Así sucedería, tal vez. Por más que luchaba contra el sueño, el seripigari no podría resistir. En la noche, atontado con la luz mentirosa de Kashiri, el manchado, se durmió. Inaenka se le acercó cojeando. Con mucha delicadeza le quitó las dos piedras y las largó a la corriente. Entonces, ya pudo salpicarle agua de la gran ampolla que era su cara y gozó viendo cómo el cuerpo del seripigari hervía, se hinchaba en incontables ampollas y empezaba a pelarse, a reventar.
«Qué buen banquete me daré ahora», se la oía gritar, saltando y bailando. Sus hijos, desde la canoa varada a la orilla, habían visto las desgracias de Inaenka. Preocupados estarían, quizás. Tristes, quizás.
Había por allí cerca una planta de achiote. Uno de los hijos de la mujer-daño advirtió que la plantita estiraba sus ramas y agitaba sus hojas en dirección a él. ¿Quería decirle algo, tal vez? El niño se aproximó a ella y se cobijó bajo el vaho ardiente de sus frutos. «Yo soy Potsotiki», la oyó decir con voz trémula. «Inaenka, tu madre, acabará con el pueblo que anda si no hacemos algo.» «¿Qué podemos hacer?», se entristeció el niño. «Ella tiene ese poder, ella es la enfermedad que mata rápido.» «Si quieres ayudarme a salvar a los hombres que andan, podemos. Si ellos desaparecen, el sol se caerá. Dejará de calentar este mundo. ¿O prefieres que todo sea tiniebla y que los demonios de Kientibakori se adueñen de todo?» «Te ayudaré, dijo el niño. ¿Qué debo hacer?»
«Cómeme», le enseñó la planta del achiote. «Cambiarás de cara y tu madre note reconocerá. Te acercarás a ella y le dirás: "Conozco un lugar donde los imperfectos se vuelven perfectos; los monstruos, hombres. Allí, tus pies serán como los de las otras mujeres." Y, entonces, la llevarás a este lugar.» Agitando con sabiduría sus hojas y ramas, haciendo bailar alegremente sus frutos, Potsotiki explicó al niño el rumbo que debía seguir.
Inaenka, ocupada despedazando los restos de los que había matado, viendo aparecer sus tripas, su corazón, no se daba cuenta de lo que tramaban. Una vez que hubo cortado los pedazos, los asó y los condimentó con achiote, que le gustaba tantísimo. Para entonces, el niño se había comido a Potsotiki. Se había vuelto un niño rojo, rojo greda, rojo color del achiote. Se acercó a su madre y ésta no lo reconoció. «¿Quién eres?», le preguntó. «¿Cómo te me acercas sin temblar? ¿No sabes quién soy, acaso?»

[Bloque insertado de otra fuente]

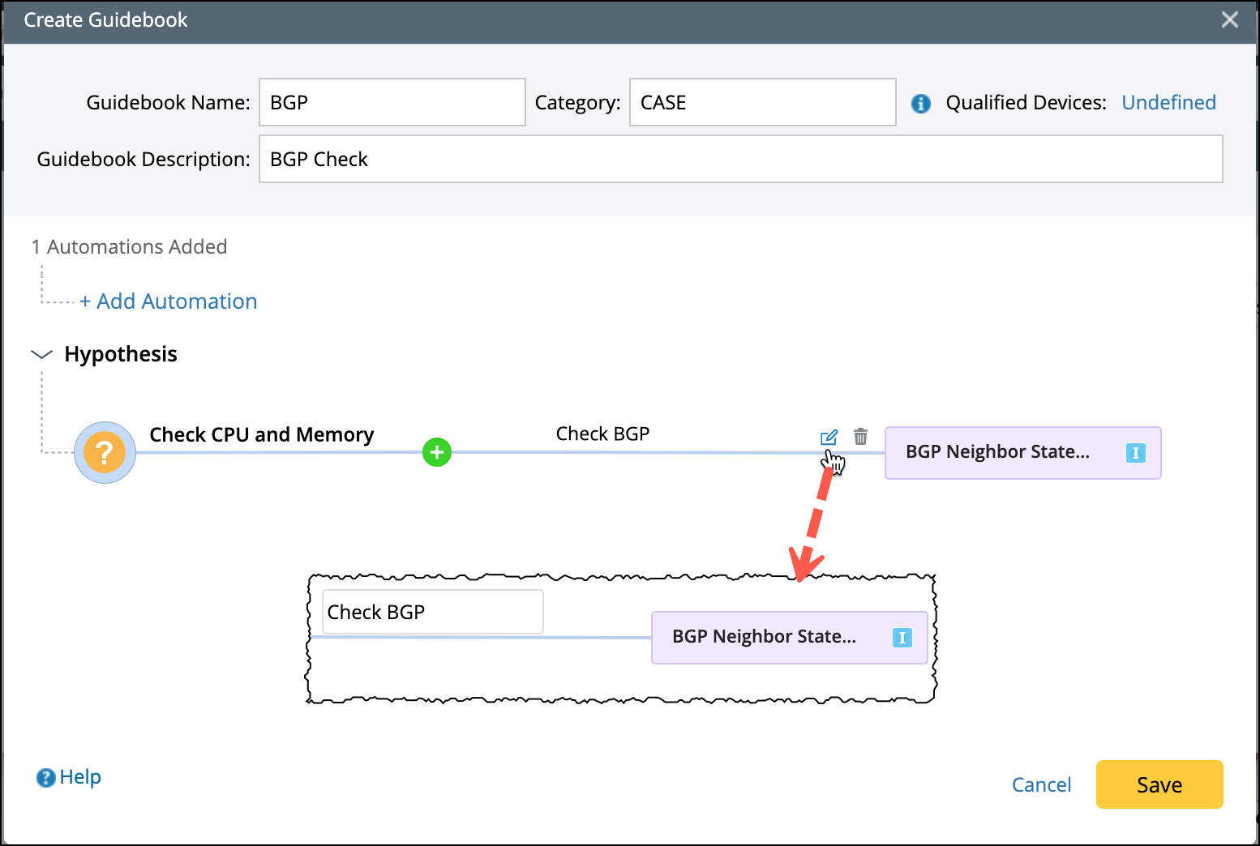Image resolution: width=1260 pixels, height=846 pixels.
Task: Click the edit pencil icon on Check BGP
Action: pyautogui.click(x=828, y=438)
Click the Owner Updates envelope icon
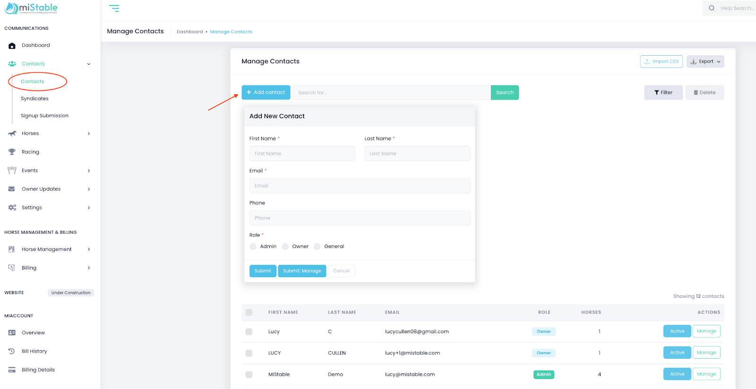Screen dimensions: 756x389 pyautogui.click(x=12, y=189)
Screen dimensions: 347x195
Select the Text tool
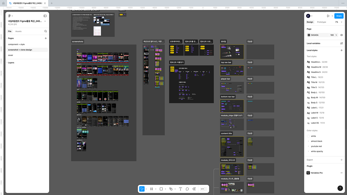[180, 189]
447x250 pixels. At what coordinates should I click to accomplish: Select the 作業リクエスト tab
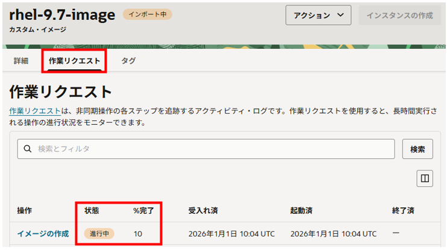click(75, 61)
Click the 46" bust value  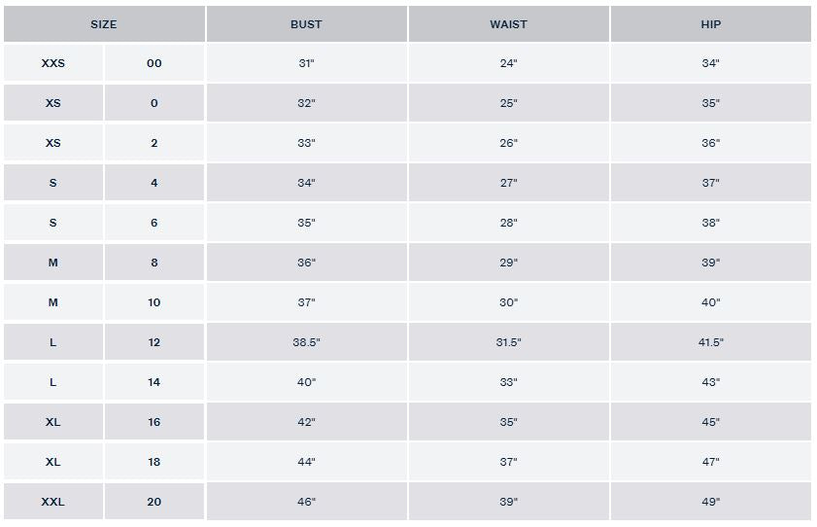click(x=306, y=502)
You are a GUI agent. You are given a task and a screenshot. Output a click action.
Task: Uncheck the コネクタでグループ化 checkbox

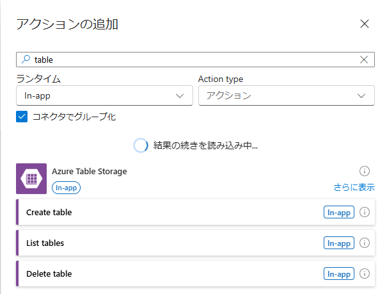[x=22, y=117]
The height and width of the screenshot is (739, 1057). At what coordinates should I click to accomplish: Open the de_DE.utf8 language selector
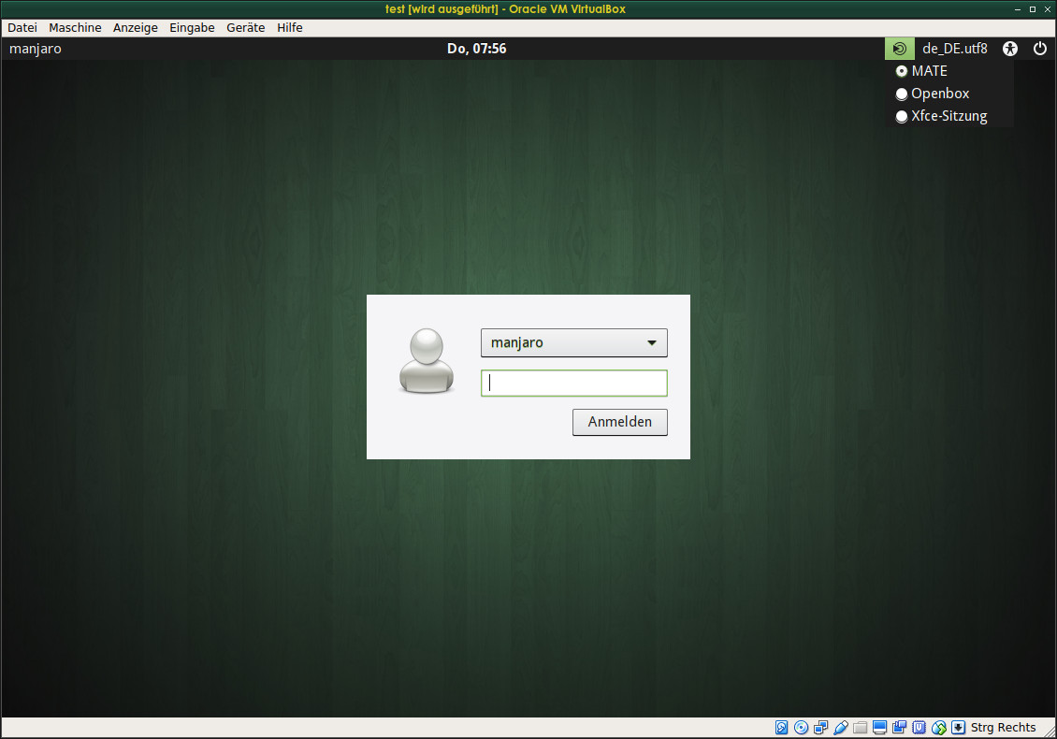(x=954, y=49)
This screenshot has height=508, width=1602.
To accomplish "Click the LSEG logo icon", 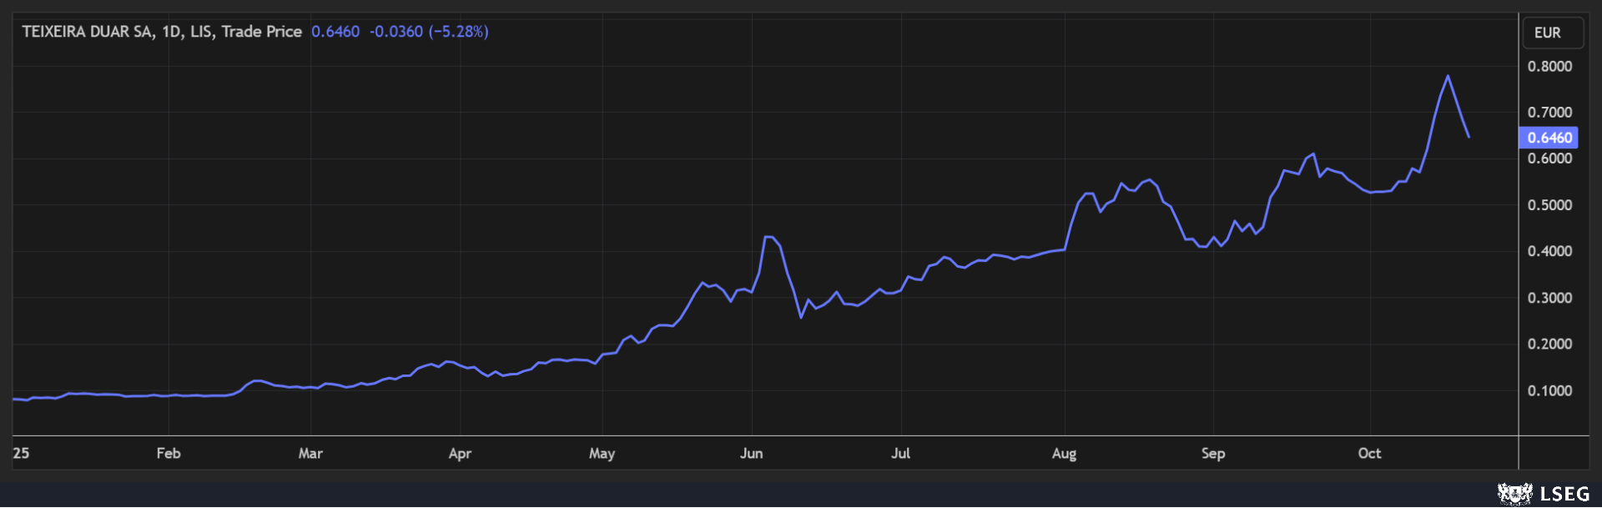I will tap(1514, 494).
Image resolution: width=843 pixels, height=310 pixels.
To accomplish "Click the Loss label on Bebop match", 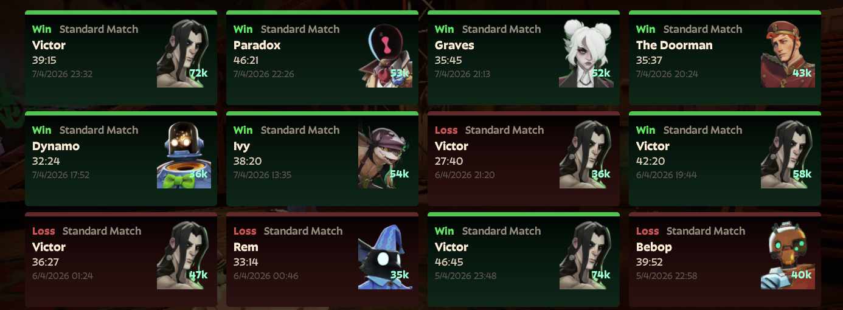I will tap(648, 231).
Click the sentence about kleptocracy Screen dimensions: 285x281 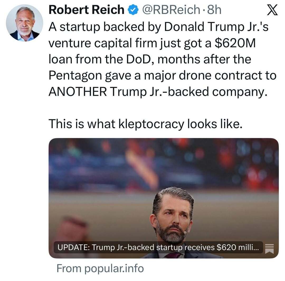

«Claro que lo sé», dijo el niño-achiote. «He venido a buscarte, porque conozco un sitio donde puedes ser feliz. Basta que alguien pise esa tierra y se bañe en sus ríos y lo torcido que tiene se endereza. Entonces, todos los miembros que perdió le vuelven a crecer. Te llevaré hasta allá. Se te quitará la cojera. Serás feliz, Inaenka. Ven, sígueme.»
Hablaba con tanta seguridad que Inaenka, maravillada con este niño de color extraño, que no le temía y que le prometía lo que más ansiaba -unos pies normales-, lo siguió.